* TASK OBJECTIVE
Repeat the data below word for word, everything from the line containing "Task: Expand the APR History section header" down to the line containing "coord(897,198)", with both of those lines included. Leave the pictures out.

[Records of locating words and elements]
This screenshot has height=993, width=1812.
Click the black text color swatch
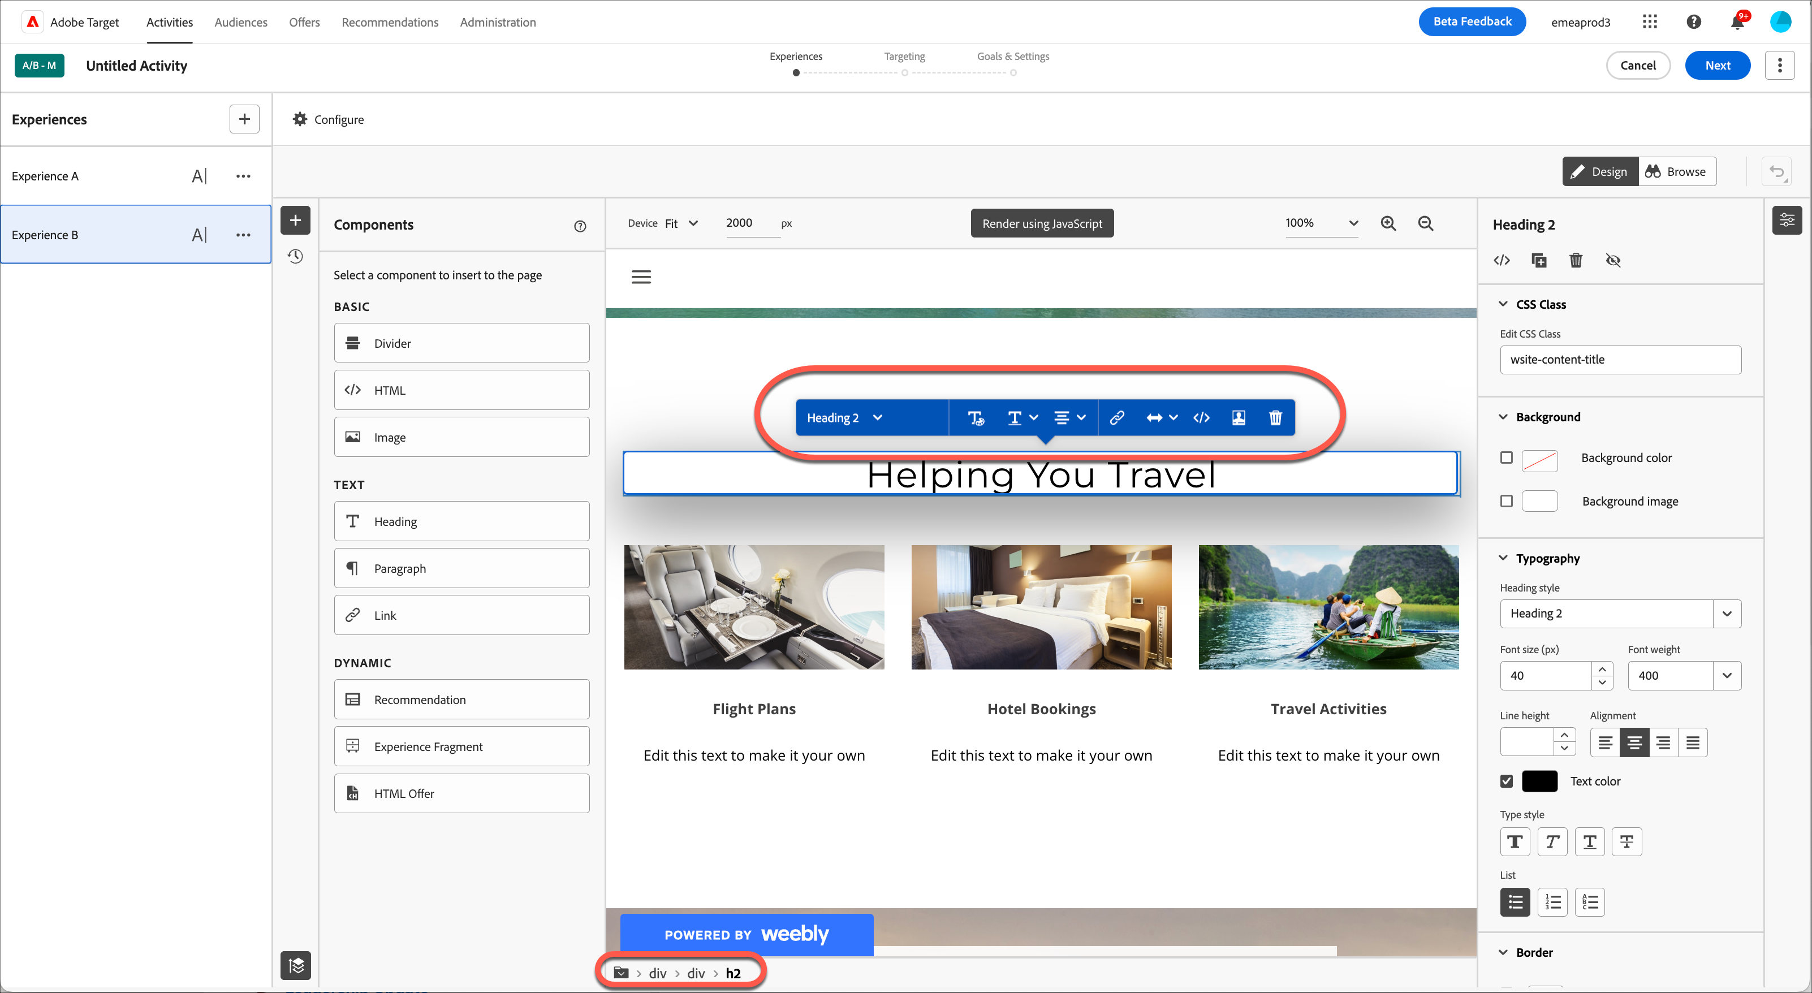click(1539, 781)
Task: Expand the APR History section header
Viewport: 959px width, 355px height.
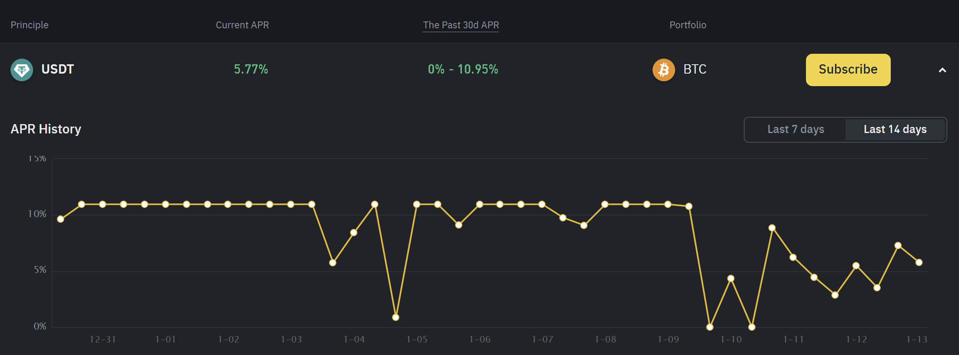Action: pos(46,129)
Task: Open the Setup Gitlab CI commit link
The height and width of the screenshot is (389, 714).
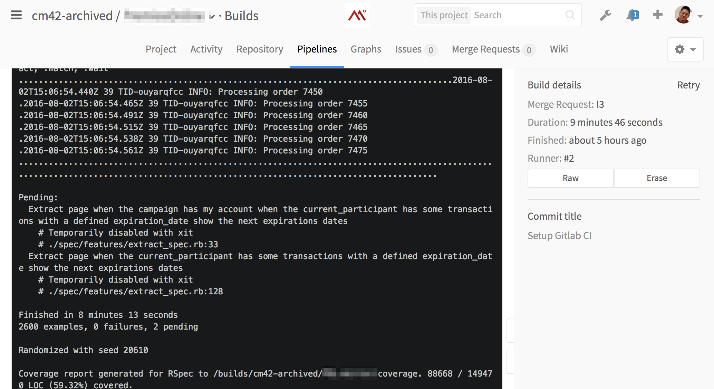Action: 559,236
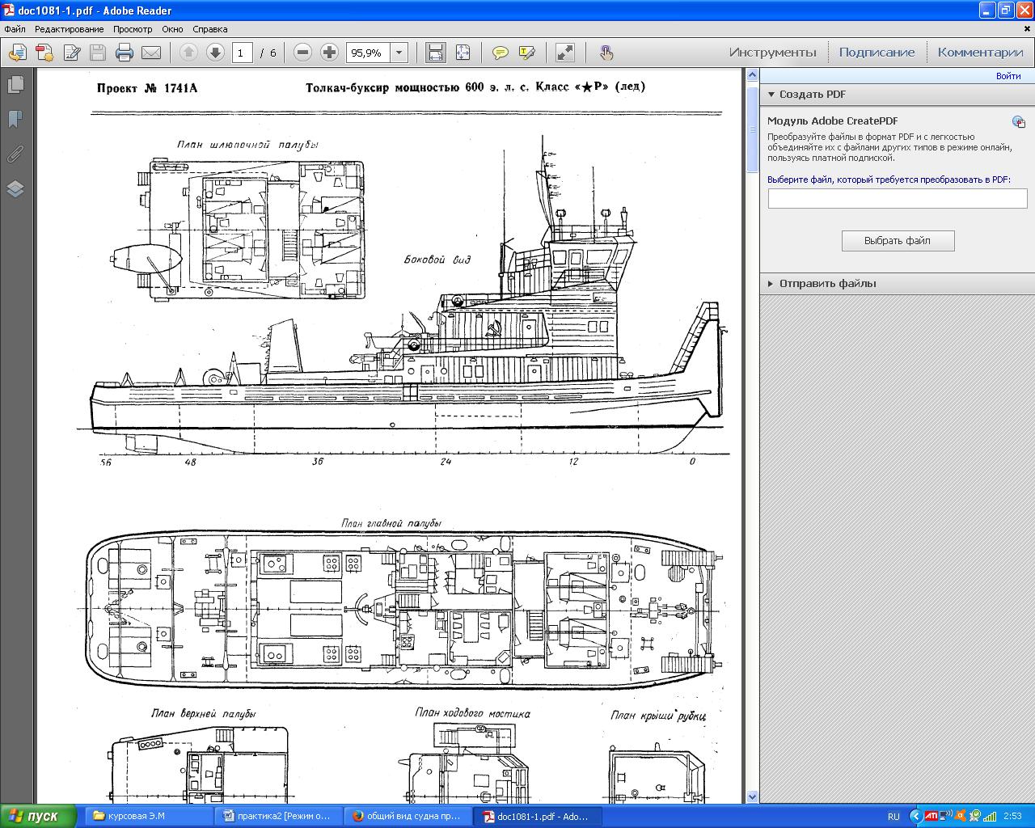Click the file-to-convert input field
1035x828 pixels.
coord(897,198)
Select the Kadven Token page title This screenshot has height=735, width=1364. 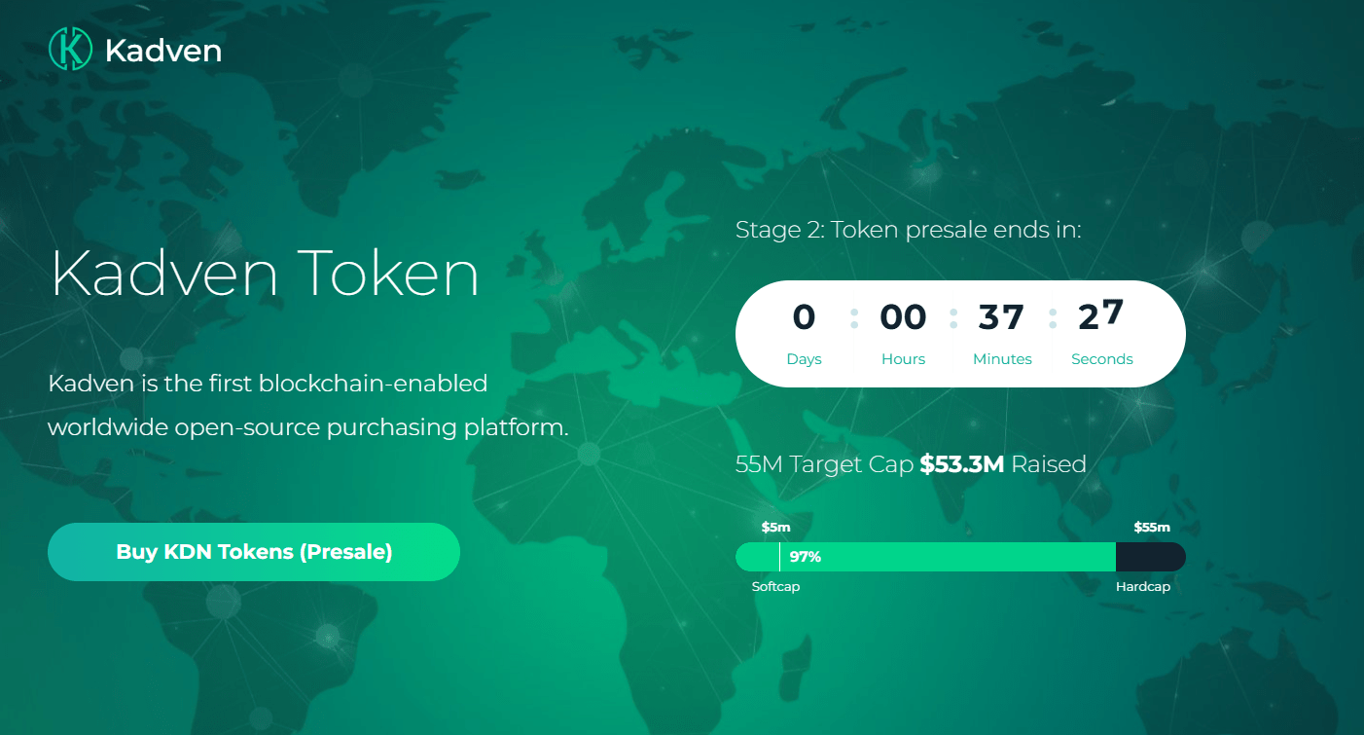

* ANSWER TO THE TASK
Task: Expand the APR History section header
Viewport: 959px width, 355px height.
Action: pos(46,129)
Task: Open the Setup Gitlab CI commit link
The height and width of the screenshot is (389, 714).
Action: 559,236
Click the file-to-convert input field
1035x828 pixels.
coord(897,198)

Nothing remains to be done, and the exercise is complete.